In finding that Schloesser did not have the severe impairment of cervical radiculopathy at step two, the Appeals Council explained that Schloesser was diagnosed with only mild, not severe, cervical degeneration with radicular symptomology in December 2011, which was over two months after his date last insured. It also noted that his symptoms improved with physical therapy, and his radiculopathy resolved in February 2012. He did not report neck pain again until February 2014. Based on this evidence, the Appeals Council did not agree with the ALJ's determination that Schloesser's RFC included only occasional flexing, extending, and rotating of his neck at step four.
The Appeals Council also found that Schloesser did not suffer from the severe impairments of major joint dysfunction and left shoulder surgery on or before his date last insured. It explained that, except for records of rotator cuff surgery in 2001, there was no evidence regarding significant shoulder pain until well after his date last insured. In fact, after he was diagnosed with left shoulder subacromial impingement syndrome in February 2012 and referred to physical therapy, he did not seek subsequent treatment for significant shoulder symptoms. And even though it found that Schloesser did not suffer from any severe impairment due to his shoulder, the Appeals Council still credited and accounted for Schloesser's non-severe shoulder pain in its determination of his RFC. But, at step five, it still found that “even when considering limitations in [Schloesser's] ability to reach with the left upper extremity, the vocational expert testified that there would still be a number of jobs [he] could perform.”
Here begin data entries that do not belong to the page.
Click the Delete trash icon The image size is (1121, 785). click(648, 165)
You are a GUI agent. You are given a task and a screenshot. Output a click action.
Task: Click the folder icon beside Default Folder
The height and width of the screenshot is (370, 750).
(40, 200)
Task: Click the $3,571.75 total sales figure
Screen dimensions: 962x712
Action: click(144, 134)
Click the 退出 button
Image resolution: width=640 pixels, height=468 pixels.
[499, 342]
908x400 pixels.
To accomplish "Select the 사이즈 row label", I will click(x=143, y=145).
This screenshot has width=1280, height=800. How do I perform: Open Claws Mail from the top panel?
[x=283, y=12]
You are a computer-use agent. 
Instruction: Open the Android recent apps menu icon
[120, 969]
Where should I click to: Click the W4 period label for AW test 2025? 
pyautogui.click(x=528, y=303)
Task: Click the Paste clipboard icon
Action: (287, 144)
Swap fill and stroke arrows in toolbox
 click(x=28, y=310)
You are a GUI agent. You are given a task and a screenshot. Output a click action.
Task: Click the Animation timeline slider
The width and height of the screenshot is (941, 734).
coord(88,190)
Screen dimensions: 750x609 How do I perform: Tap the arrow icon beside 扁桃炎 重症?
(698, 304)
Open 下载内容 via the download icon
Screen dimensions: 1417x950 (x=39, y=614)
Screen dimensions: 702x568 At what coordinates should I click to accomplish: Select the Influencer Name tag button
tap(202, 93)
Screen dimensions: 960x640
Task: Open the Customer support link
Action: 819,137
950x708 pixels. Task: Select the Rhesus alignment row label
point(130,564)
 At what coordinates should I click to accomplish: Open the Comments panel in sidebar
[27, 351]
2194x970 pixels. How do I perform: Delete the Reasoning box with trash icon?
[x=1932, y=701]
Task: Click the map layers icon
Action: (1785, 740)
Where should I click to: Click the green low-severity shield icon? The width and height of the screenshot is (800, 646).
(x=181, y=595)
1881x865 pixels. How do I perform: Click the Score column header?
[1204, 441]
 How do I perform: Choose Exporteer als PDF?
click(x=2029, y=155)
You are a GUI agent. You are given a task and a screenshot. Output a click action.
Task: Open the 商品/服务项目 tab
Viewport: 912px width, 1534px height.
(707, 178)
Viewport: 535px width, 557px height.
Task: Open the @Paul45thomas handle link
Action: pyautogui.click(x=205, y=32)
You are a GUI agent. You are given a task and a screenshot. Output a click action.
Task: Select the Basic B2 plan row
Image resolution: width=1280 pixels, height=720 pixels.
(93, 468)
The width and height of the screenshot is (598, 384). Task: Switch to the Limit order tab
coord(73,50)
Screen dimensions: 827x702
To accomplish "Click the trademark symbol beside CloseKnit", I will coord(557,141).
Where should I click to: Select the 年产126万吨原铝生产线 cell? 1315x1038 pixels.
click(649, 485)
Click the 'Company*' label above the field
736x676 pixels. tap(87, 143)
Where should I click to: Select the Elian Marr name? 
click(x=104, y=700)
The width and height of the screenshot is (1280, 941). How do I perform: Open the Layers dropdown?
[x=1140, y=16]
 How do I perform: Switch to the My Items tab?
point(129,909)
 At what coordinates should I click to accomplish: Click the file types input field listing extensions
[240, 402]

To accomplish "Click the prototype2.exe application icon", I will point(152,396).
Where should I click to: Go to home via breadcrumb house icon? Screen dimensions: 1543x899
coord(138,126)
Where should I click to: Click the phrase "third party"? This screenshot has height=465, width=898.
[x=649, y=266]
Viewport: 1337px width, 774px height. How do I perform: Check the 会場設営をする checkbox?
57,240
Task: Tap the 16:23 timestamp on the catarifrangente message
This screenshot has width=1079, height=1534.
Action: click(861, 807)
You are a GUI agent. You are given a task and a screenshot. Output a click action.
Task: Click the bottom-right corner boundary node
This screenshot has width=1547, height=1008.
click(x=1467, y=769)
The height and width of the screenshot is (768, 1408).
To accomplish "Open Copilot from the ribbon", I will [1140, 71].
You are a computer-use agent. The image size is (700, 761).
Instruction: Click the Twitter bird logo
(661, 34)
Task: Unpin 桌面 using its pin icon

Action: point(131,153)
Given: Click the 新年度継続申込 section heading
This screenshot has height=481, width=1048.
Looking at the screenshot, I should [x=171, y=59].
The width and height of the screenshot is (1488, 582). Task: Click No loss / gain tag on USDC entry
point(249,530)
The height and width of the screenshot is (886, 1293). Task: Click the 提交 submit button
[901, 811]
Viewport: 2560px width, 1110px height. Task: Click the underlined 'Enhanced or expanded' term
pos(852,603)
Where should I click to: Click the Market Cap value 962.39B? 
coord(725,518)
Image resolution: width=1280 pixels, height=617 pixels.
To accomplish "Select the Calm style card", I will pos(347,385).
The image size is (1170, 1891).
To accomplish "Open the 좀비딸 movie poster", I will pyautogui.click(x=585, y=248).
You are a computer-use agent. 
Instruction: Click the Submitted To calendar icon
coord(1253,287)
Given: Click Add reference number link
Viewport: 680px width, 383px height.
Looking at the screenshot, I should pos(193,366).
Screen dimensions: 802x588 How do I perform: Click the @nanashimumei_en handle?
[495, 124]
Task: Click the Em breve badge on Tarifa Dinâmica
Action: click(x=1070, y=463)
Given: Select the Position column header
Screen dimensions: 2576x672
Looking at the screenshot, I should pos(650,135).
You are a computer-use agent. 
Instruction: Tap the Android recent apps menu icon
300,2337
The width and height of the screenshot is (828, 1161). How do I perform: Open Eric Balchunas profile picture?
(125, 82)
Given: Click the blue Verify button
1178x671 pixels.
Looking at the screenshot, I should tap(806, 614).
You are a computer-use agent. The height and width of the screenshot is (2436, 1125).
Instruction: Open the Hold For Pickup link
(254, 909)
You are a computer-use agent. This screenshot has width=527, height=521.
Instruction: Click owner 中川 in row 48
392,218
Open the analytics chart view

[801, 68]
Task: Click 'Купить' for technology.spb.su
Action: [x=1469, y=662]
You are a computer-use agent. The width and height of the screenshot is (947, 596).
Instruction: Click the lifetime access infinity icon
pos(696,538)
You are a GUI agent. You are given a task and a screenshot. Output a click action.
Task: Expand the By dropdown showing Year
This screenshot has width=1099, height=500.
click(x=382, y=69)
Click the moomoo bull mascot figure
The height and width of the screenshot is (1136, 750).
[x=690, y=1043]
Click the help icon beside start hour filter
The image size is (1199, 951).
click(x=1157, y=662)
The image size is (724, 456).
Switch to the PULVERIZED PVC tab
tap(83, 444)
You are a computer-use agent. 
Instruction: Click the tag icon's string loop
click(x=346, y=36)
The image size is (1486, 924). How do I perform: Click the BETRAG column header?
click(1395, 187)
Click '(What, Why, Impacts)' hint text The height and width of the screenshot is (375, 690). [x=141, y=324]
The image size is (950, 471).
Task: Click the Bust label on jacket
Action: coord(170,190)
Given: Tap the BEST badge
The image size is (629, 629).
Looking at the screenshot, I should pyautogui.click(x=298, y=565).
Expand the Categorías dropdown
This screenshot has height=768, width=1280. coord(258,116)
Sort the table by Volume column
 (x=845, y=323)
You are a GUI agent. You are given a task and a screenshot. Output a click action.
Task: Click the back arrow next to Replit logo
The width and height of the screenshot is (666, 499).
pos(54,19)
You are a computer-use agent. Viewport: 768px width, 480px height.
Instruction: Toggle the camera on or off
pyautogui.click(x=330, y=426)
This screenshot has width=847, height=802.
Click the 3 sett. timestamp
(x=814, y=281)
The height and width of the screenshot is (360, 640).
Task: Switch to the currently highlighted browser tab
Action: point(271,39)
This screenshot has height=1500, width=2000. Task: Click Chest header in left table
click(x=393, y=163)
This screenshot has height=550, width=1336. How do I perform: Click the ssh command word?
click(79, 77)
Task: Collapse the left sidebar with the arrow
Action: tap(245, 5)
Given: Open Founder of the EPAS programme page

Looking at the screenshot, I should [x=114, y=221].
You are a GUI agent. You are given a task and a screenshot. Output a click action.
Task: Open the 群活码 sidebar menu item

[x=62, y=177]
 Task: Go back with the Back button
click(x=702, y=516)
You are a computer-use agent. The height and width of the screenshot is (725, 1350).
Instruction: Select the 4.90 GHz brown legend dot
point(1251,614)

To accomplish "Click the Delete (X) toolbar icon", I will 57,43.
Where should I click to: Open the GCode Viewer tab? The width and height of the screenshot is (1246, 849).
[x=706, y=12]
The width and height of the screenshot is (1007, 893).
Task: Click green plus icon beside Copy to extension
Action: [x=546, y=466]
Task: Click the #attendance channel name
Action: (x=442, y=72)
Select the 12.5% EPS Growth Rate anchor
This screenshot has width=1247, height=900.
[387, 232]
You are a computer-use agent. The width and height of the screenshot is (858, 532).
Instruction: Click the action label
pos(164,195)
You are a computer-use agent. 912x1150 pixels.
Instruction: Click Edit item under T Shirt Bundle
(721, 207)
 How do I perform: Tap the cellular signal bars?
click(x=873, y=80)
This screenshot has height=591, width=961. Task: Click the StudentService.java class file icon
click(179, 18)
Next, at step four, the Appeals Council found that Schloesser's RFC did not include being off-task more than 10% of the workday or needing unscheduled breaks. The Appeals Council determined that “the limited evidence available before the date last insured does not substantially support [Schloesser's] allegations that he experienced disabling symptoms before the expiration of his insured status.” It explained that Schloesser's testimony in August 2013 to the ALJ that, starting in 2010, he could not “sit much more than a half an hour before the pain [was] to a point where [he] need[ed] to lay back down” and that he spent more than 50% of his day laying down was not supported by the medical evidence from 2011. It noted that Schloesser was diagnosed with severe degenerative disc disease in February 2011 and experienced a limited range of motion in his lumbar spine, a slightly flexed posture, slightly reduced manual muscle strength of 4+/5, and a mildly antalgic gait in March 2011, but he only rated his pain as a 2 on a 10-point scale and indicated that he stopped taking his prescribed painkiller Tramadol, in favor of Tylenol and Ibuprofen to manage his lower back pain. And even though Schloesser experienced some weakness and reduced range of motion in his lower left extremity, all other muscles tested were at 5/5 and his doctors observed no tenderness in his lower back. Then, as the Appeals Council observed, in August 2011, one month before his date last insured, Schloesser reported discontinuing ibuprofen use. Finally, the Appeals Council stated that Schloesser did not report increased back pain again until May 2013, indicating that the pain had wors-ened “over the last year,” meaning it had only increased since 2012, well after his date last insured.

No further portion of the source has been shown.